La Chine face au Monde
Malgré un soft power riche d’investissements dans médias et cinéma, sur la scène internationale, la portée et l’influence de son discours ne sont pas, estime-t-elle, à la mesure de son nouveau statut de puissance : les diplomates « loups guerriers » remporteront-ils la bataille des récits ? La fin du « doux commerce » est consommée avec des Etats-Unis en quête désespérée d’un adversaire à leur taille, afin de légitimer de colossaux budgets militaires et qui poussent les autres nations à s’interroger sur leur relation avec la Chine.
Dans le cadre de sa stratégie Indopacifique, Joe Biden bat le rappel de ses alliés pour une croisade – que le Président Macron juge « contre-productive » – à l’encontre d’une Chine qui désormais déprise volontiers un Occident « ne représentant plus que 11% de la population du monde ». L’Asie du Sud-Est est le terrain privilégié de la confrontation entre les Etats-Unis et cette Chine perçue de façon ambivalente, cherchant, dans le cadre de la Belt & Road Initiative 2.0, à arrimer la région à sa dynamique.
L’Europe centrale et orientale manifeste une déception face aux attentes placées dans la RPC, tandis qu’avec l’Union européenne, les contentieux sont multiples et croissants, ce dont témoigne la suspension de l’Accord général sur les investissements Europe-Chine.
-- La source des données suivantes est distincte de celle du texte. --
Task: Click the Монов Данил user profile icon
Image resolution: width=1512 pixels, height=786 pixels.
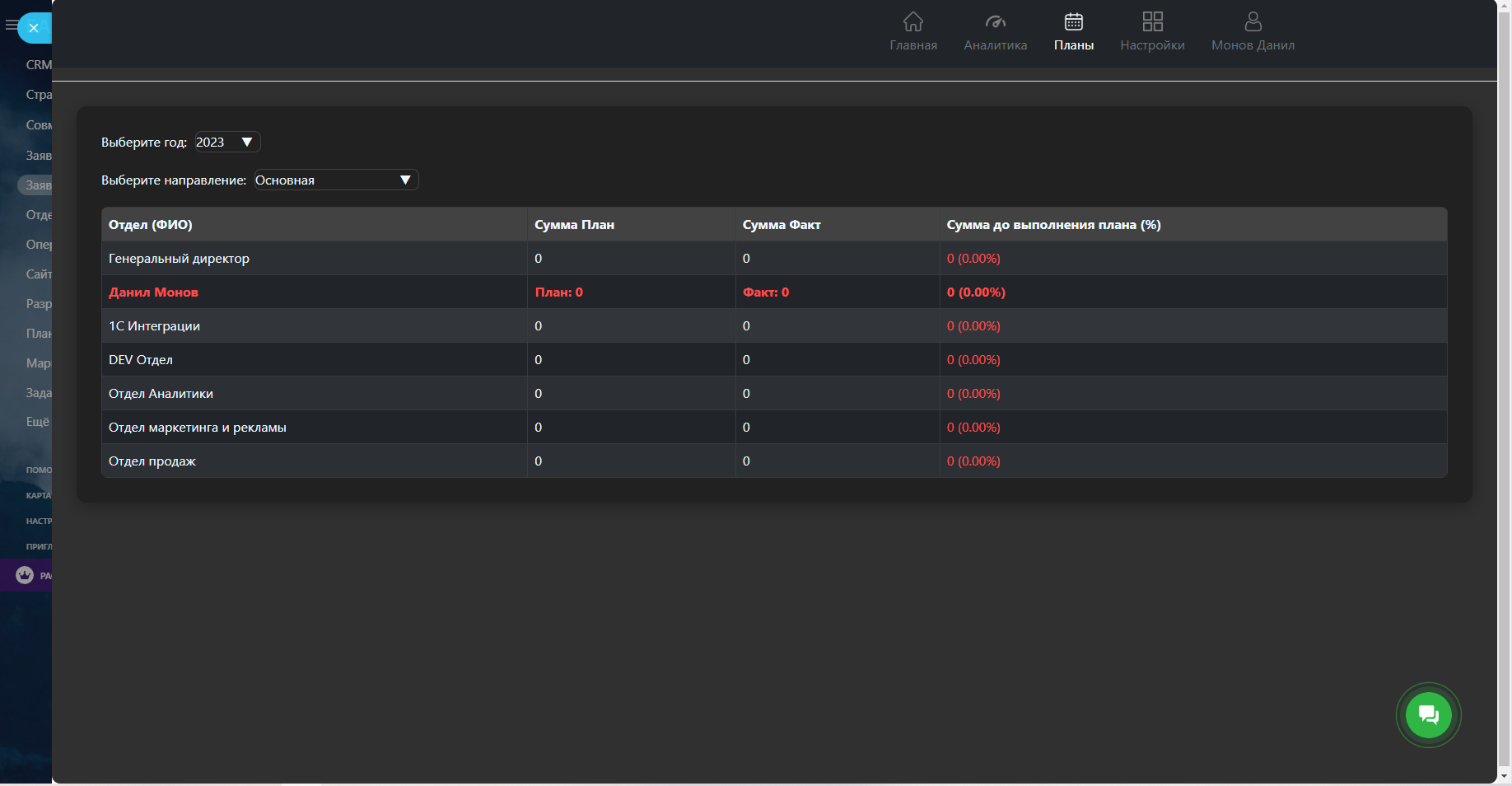Action: 1253,21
Les hommes politiques du vieux continent, en manque de vision, ont une difficulté croissante à trouver un équilibre entre intérêts et valeurs face aux pressions des médias, universitaires et autres ONG qui, tout dépourvus soient-ils de légitimité démocratique, entendent faire prévaloir leurs agendas…
En Afrique, la Chine développe une diplomatie économique offensive et directe et une relation de plus en plus financiarisée, alors que se diversifient domaines et niveaux de coopération. A l’endroit des conflits du Moyen-Orient, elle fait preuve d’un pragmatisme au service de ses intérêts, sécuritaires et économiques, de l’Afghanistan dont l’inquiète l’instabilité à la Syrie où elle semble la seule puissance capable de s’investir dans la reconstruction du pays. Les djihadistes ouïgours (5.000 selon les services de renseignement israéliens, de 10 à 20.000, familles comprises, selon d’autres sources) ne font pas mystère de leur désir de retour au Xinjiang cibler les Han. Ils demeurent pour l’instant sous protection d‘Al-Quaeda dans la région d’Idlib, cité dont le Parti islamique du Turkestan a activement participé à la conquête.
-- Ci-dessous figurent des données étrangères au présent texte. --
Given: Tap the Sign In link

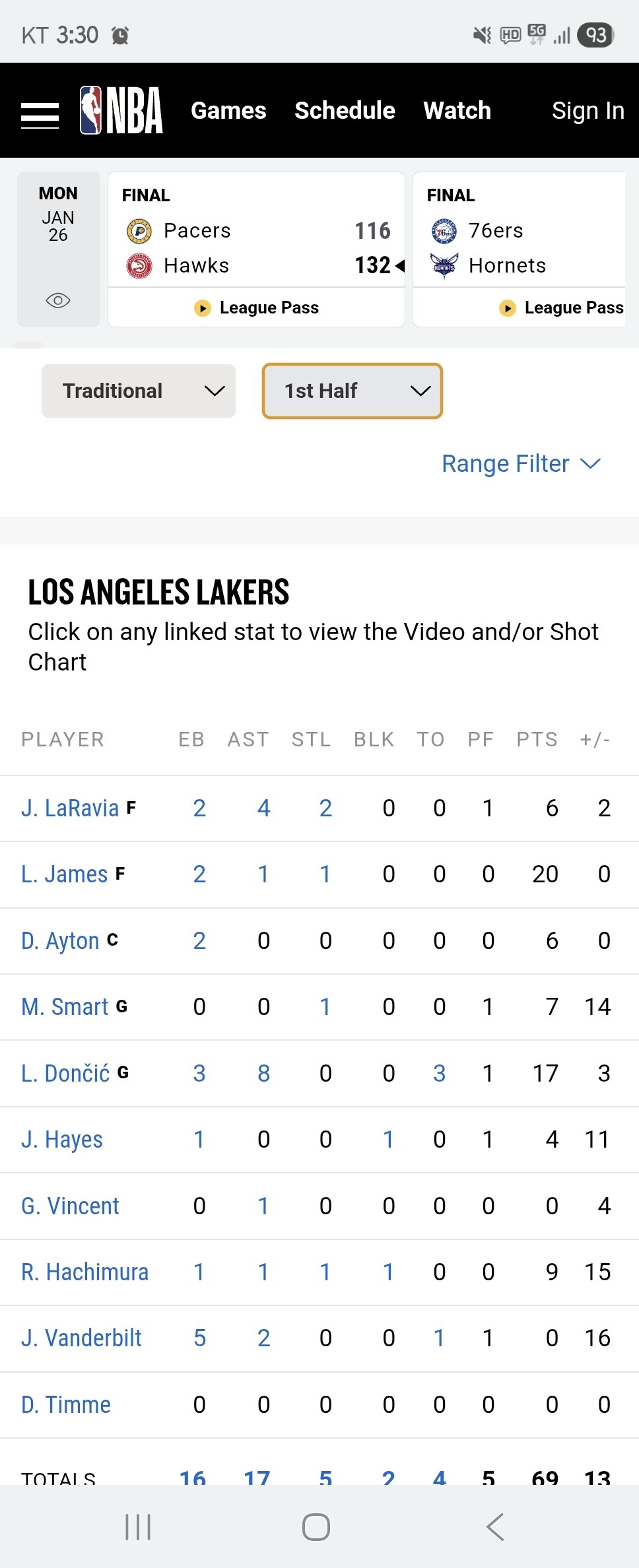Looking at the screenshot, I should pyautogui.click(x=588, y=111).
Loin de là, avec les nations d’Océanie, la lune de miel est finissante : procédure de divorce entamée avec l’Australie tandis que perdure un mariage de raison avec la Nouvelle-Zélande et qu’une relation extra-conjugale est entretenue avec les îles du Pacifique…
Bien pourvue budgétairement, la défense nationale est engagée dans une modernisation capacitaire, doctrinaire et institutionnelle, visant à disposer à l’horizon 2049 de l’une des meilleures armées au monde, capable de vaincre à l’heure de l’information. Dans le cadre d’une considérable intégration civilo-militaire, elle fait feu de tout bois : intelligence artificielle, calcul quantique, méga données, informatique en nuage, internet des objets… La façade maritime lui est désormais essentielle – la marine a triplé de taille en deux décennies, bientôt un troisième porte-avions tandis qu’une puissante milice maritime s’emploie aux opérations hybrides -, et Taiwan demeure priorité politique et militaire. La pensée stratégique est très vivante, qui n’ignore rien des combats dans le domaine cognitif et théorise guerre de l’opinion publique, guerre psychologique et guerre juridique.
Comme à l’accoutumée, le dossier de Diplomatie est aussi riche que bien conçu. La revue gagnerait à conserver la recette qui fait son succès, écorné dans cette livraison par les articles consacrés à Xinjiang, Tibet, Taiwan et Hongkong, dus à des militants chercheurs, qui en rien ne se distinguent des sermons médiatiques ordinaires…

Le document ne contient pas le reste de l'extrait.